こくっと頷く彼を椅子に座らせ、カップに温かな紅茶を注ぐ。




「おっと。珈琲の方が良かったですか?」

「ううん。こっちで良い」


クッキーを一口食べ「美味しい」とほほ笑む彼。

先ほどまで暴れていたのと同一人物とは思えない?そうかもしれませんね。


けど僕には・・・






「ちょっとお時間いただきますよ」


彼の目の前にナイフを取り出した。



「!」

大きく目を見開いた彼。瞳孔が開く。

バッと手からナイフが奪い取られ、椅子から立ち上った彼によって床に叩きつけられる。



背中に感じた衝撃に軽く咳き込んでから、






「さっきぶりですね、フリッピー」

「手前、殺されても文句言えねぇぞ?」





「フリッピーにもクッキーを食べて貰おうと思って。迷惑でしたか?」

ゆっくりと起き上がり「ぁいたた・・・」と背中をさする。

テーブルの上のクッキーは無事で、僕は笑顔で「どうぞ、フリッピー」と一枚差し出した。





ガリッ

「痛いです」


「わざとだよ、バーカ」

指ごとクッキーにかぶりついた彼に苦笑。



「ぁーあ。歯型が残ってしまいましたよ」


「噛み千切られなかっただけ有難く思え」

「まぁそうですね」


紅茶を飲んで「ケッ、珈琲じゃねぇのかよ」と悪態をつく彼を見つつ、僕は「不思議ですね」と声を上げる。





「何がだよ」

「そのナイフで僕を刺さないんですか?」


「刺して欲しいのかよ」

「いえいえ。刺されるなんてまっぴらです。今死んじゃったら、フリッピーが泣いちゃうでしょうから」




「・・・手前は昔からそうだ」


「さっきも言われました」





「いっつもヘラヘラしやがって。何時でも何処でも、何があっても・・・」




「目の前で仲間が死のうとも?」



僕は肩をすくめながら言った。

フリッピーはハッと鼻で嗤って「そうだったな」と言う。





僕は昔からフリッピーの傍にいた。

彼が軍人になる前から、なった後も、戦争が終わった今でさえ・・・




僕は昔から何一つ変わらない。


目の前で人が次々に死んでいくという悲劇の時でさえ、僕は苦痛に顔を歪めることはなく、ただただ苦しむ軍人たちを手当てし、軍人たちが安心できるように微笑みを振りまいた。
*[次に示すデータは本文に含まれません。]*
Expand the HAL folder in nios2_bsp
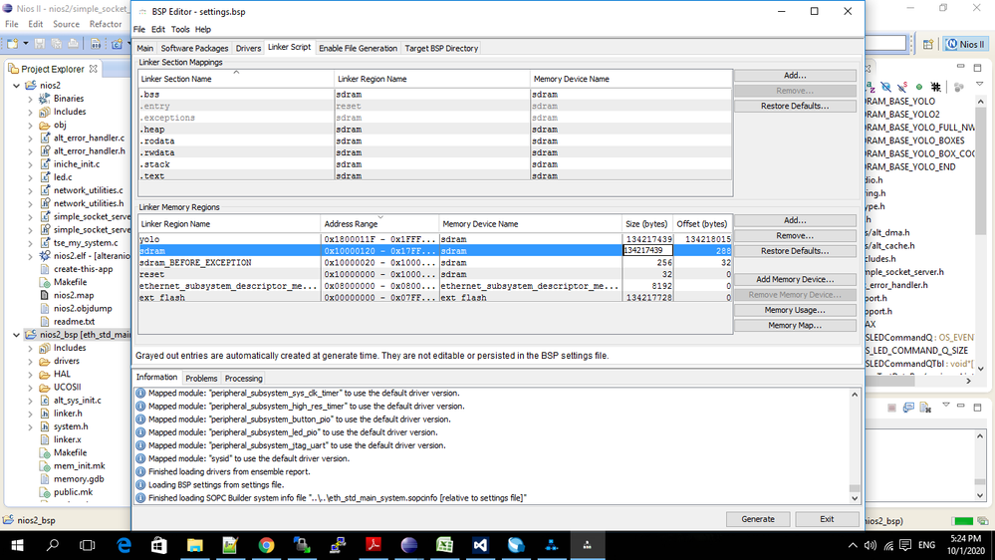Image resolution: width=995 pixels, height=560 pixels. click(x=30, y=374)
「知ってるか?手前のこと、裏で“軍の中で一番狂ってるヤツ”って言ってる奴等がいたんだぜ?」


「あぁ。そういえばいましたね」

「チッ、知ってたのかよ」


「当然です。けど彼ら、その数日後に居なくなりましたね」

「・・・・・・」


「お気遣い有難うございます」


小さく笑みを浮かべて言えば、彼は「・・・ケッ」と言って顔をそむけてしまった。






「感謝していますよ。流石に、僕の笑顔を嫌う人にまで笑顔を振りまくなんて、その人に悪いなって思ってたんです」

「手前は不愉快じゃなかったのかよ」


「僕の分までフリッピーが怒ってくれたので、全然平気ですよ。あ、クッキーどうでした?今日のは自信作だったんです」



「血の味」

「それは僕の指を噛んだからですよね」



まぁ、そういう返事しか返ってこないだろうとは思ってましたけど。





「ふふっ・・・」

「・・・いきなり笑うなよ。気色わりぃぞ」


「すみません。この状態のフリッピーとこんなに沢山喋れるのが僕ぐらいなのが可笑しくて」


「・・・何がだよ」






「皆も話せば良いのにって。そうすれば楽しいですよね、とっても」




まぁ、この状態のフリッピーと皆が仲良くしている光景なんて、あまり想像できませんけどね。


「馬鹿。喋る前に俺が殺す」

「あははっ、そうですか。それはそれは」




「お前、やっぱ俺よりトチ狂ってる」

「あ。そろそろチェンジしてください。突然ナイフ目の前に向けられて、フリッピーが驚いてると思うので」




「・・・マイペースだよな、お前」


怪訝そうな顔で見られても困ります。







「どちらのフリッピーにも最大限配慮してるつもりですが?」

「・・・ったく」


すっと戻ったフリッピーに僕は笑顔で「先ほどはすみません。突然で驚いたでしょう?」と言った。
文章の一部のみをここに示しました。